__Problem requirements__: Write each line again exactly as it is, from the opening line of the records below through the one containing "Website Design and", and add nothing.

__Collected data entries__:
Start of Block

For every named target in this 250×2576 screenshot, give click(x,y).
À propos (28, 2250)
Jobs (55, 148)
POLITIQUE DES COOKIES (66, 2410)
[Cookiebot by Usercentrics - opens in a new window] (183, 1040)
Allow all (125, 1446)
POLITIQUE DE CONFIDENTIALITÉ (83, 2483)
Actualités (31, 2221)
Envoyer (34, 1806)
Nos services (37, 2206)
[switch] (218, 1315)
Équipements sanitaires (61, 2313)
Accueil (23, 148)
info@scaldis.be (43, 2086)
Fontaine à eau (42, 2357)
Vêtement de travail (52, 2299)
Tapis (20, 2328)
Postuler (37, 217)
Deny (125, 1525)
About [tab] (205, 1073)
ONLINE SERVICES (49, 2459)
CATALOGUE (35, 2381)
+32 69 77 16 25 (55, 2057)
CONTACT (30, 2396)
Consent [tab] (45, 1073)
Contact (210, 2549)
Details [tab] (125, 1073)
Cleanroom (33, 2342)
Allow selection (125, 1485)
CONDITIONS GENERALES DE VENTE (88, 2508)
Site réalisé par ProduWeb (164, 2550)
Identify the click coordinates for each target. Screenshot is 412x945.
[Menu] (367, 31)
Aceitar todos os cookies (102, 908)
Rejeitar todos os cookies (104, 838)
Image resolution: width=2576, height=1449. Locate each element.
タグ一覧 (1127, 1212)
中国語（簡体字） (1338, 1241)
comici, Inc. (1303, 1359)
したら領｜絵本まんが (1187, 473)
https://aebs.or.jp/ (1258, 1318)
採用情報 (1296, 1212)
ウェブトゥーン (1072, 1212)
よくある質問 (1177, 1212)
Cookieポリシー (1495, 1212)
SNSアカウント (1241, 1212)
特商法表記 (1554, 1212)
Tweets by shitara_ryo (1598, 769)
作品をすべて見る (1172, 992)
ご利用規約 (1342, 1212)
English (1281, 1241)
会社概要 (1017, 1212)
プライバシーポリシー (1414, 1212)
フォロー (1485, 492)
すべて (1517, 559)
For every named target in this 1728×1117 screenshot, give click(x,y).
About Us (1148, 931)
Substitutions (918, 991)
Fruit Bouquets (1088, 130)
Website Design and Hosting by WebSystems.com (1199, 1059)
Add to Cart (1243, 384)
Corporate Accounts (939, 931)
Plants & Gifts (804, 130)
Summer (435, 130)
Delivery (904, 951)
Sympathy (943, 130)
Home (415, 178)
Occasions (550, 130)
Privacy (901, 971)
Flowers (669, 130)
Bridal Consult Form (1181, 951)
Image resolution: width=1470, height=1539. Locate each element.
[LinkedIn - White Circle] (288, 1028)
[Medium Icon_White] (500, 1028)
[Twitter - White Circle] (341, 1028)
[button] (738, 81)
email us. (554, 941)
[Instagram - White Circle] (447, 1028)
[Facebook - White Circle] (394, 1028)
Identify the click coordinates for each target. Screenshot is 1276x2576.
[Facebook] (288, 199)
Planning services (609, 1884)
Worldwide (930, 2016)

End of Block

__Solution__:
For every named target in this 250×2576 screenshot, give click(x,y).
À propos (28, 2250)
Jobs (55, 148)
POLITIQUE DES COOKIES (66, 2410)
[Cookiebot by Usercentrics - opens in a new window] (183, 1040)
Allow all (125, 1446)
POLITIQUE DE CONFIDENTIALITÉ (83, 2483)
Actualités (31, 2221)
Envoyer (34, 1806)
Nos services (37, 2206)
[switch] (218, 1315)
Équipements sanitaires (61, 2313)
Accueil (23, 148)
info@scaldis.be (43, 2086)
Fontaine à eau (42, 2357)
Vêtement de travail (52, 2299)
Tapis (20, 2328)
Postuler (37, 217)
Deny (125, 1525)
About [tab] (205, 1073)
ONLINE SERVICES (49, 2459)
CATALOGUE (35, 2381)
+32 69 77 16 25 (55, 2057)
CONTACT (30, 2396)
Consent [tab] (45, 1073)
Contact (210, 2549)
Details [tab] (125, 1073)
Cleanroom (33, 2342)
Allow selection (125, 1485)
CONDITIONS GENERALES DE VENTE (88, 2508)
Site réalisé par ProduWeb (164, 2550)
Identify the click coordinates for each target. Screenshot is 412x945.
[Menu] (367, 31)
Aceitar todos os cookies (102, 908)
Rejeitar todos os cookies (104, 838)
Image resolution: width=2576, height=1449. Locate each element.
タグ一覧 (1127, 1212)
中国語（簡体字） (1338, 1241)
comici, Inc. (1303, 1359)
したら領｜絵本まんが (1187, 473)
https://aebs.or.jp/ (1258, 1318)
採用情報 (1296, 1212)
ウェブトゥーン (1072, 1212)
よくある質問 (1177, 1212)
Cookieポリシー (1495, 1212)
SNSアカウント (1241, 1212)
特商法表記 (1554, 1212)
Tweets by shitara_ryo (1598, 769)
作品をすべて見る (1172, 992)
ご利用規約 (1342, 1212)
English (1281, 1241)
会社概要 (1017, 1212)
プライバシーポリシー (1414, 1212)
フォロー (1485, 492)
すべて (1517, 559)
For every named target in this 1728×1117 screenshot, give click(x,y).
About Us (1148, 931)
Substitutions (918, 991)
Fruit Bouquets (1088, 130)
Website Design and Hosting by WebSystems.com (1199, 1059)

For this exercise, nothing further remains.